Fine-tune OpenAI GPT-OSS models using Amazon SageMaker HyperPod recipes
TL;DR
- Fine-tune OpenAI GPT-OSS models using SageMaker HyperPod recipes or SageMaker training jobs.
- HyperPod recipes provide pre-built, validated configurations for foundation models such as Meta’s Llama, Mistral, and DeepSeek, enabling rapid on demand experimentation at scale.
- The process supports multilingual reasoning with the HuggingFaceH4 Multilingual-Thinking dataset and a 4,000 token sequence length for GPT-OSS 120B.
- Data storage options include FSx for Lustre for HyperPod and S3 for training jobs; final model artifacts are stored in S3 and deployed to SageMaker endpoints using vLLM containers.
- Prerequisites cover cluster readiness and environment setup; the HyperPod launcher automates orchestration on architectures like EKS or Slurm, while training jobs automate resource provisioning.
Context and background
This post is the second part of the GPT-OSS series focusing on model customization with Amazon SageMaker AI. In Part 1, we demonstrated fine-tuning GPT-OSS models using open source Hugging Face libraries with SageMaker training jobs, which support distributed multi-GPU and multi-node configurations so you can spin up high-performance clusters on demand. In this post, we show how you can fine-tune GPT-OSS models using recipes on SageMaker HyperPod and Training Jobs. HyperPod recipes help you get started with training and fine-tuning popular publicly available foundation models such as Meta’s Llama, Mistral, and DeepSeek in just minutes, using either SageMaker HyperPod or training jobs. The recipes provide pre-built, validated configurations that alleviate the complexity of setting up distributed training environments while maintaining enterprise-grade performance and scalability for models. We outline steps to fine-tune the GPT-OSS model on a multilingual reasoning dataset, HuggingFaceH4/Multilingual-Thinking, so GPT-OSS can handle structured, chain-of-thought reasoning across multiple languages. This solution uses SageMaker HyperPod recipes to run a fine-tuning job on HyperPod using Amazon Elastic Kubernetes Service orchestration or training jobs. Recipes are processed through the SageMaker HyperPod recipe launcher, which serves as the orchestration layer responsible for launching a job on the corresponding architecture such as SageMaker HyperPod (Slurm or Amazon EKS) or training jobs. For details on HyperPod recipes, see SageMaker HyperPod recipes. For details on fine-tuning the GPT-OSS model, see Fine-tune OpenAI GPT-OSS models on Amazon SageMaker AI using Hugging Face libraries. In the following sections, we discuss the prerequisites for both options, and then move on to the data preparation. The prepared data is saved to Amazon FSx for Lustre, which is used as the persistent file system for SageMaker HyperPod, or Amazon Simple Storage Service (Amazon S3) for training jobs. We then use recipes to submit the fine-tuning job, and finally deploy the trained model to a SageMaker endpoint for testing and evaluating the model.
What’s new
HyperPod recipes extend the GPT-OSS fine-tuning workflow to a managed, persistent cluster with pre-built configurations that are validated for enterprise-scale training. You can run the fine-tuning on SageMaker HyperPod with EKS orchestration or use SageMaker training jobs for on-demand compute. The multilingual dataset Multilingual-Thinking provides CoT examples translated into languages such as French, Spanish, and German, enabling GPT-OSS to perform structured reasoning across languages. The recipe supports a sequence length of 4,000 tokens for the GPT-OSS 120B model. The orchestration layer behind the scenes is the SageMaker HyperPod recipe launcher, which handles launching the job on the selected architecture. For broader guidance, refer to the AWS blog post linked in the References.

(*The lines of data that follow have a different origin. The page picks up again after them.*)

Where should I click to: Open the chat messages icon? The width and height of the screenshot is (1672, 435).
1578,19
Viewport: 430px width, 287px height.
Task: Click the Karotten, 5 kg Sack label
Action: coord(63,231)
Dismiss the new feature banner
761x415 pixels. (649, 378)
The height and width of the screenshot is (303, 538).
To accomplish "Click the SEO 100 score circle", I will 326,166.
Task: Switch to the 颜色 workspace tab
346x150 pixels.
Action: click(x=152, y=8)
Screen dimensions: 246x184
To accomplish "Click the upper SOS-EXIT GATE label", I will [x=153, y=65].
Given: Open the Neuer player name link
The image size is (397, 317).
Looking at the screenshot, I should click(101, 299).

Context and background (continued)
Data preparation follows a straightforward path: tokenize the multilingual-thinking dataset in a Hugging Face format (arrow) and save the processed data to disk. The approach aligns with the two available execution paths — HyperPod and training jobs — and emphasizes enterprise-grade performance, resilience, and scalability. The guide notes that data storage choices differ by path: FSx for Lustre is used with HyperPod, while training jobs rely on S3 as the persistent data store. The GPT-OSS 120B model is the target for the described scenario, with a sequence length capability of 4,000 tokens.
Why it matters (impact for developers/enterprises)
For developers and enterprises, this workflow enables rapid experimentation with large open models while preserving control over distributed training resources. HyperPod recipes reduce the setup complexity of distributed environments and offer persistent clusters that support ongoing development and iterative experimentation. Training jobs provide a fully managed, on demand experience suitable for one-off or periodic training workloads. The combination of HyperPod and training jobs gives teams flexibility in when and how they train, while the multilingual dataset expands capabilities across languages. The final artifacts merge the base model with customized PEFT adapters, stored in S3 and deployable to SageMaker endpoints. To deploy, you need to work with the latest vLLM containers and a compatible SageMaker runtime environment.
Technical details or Implementation
This section covers the practical steps and components involved in the process.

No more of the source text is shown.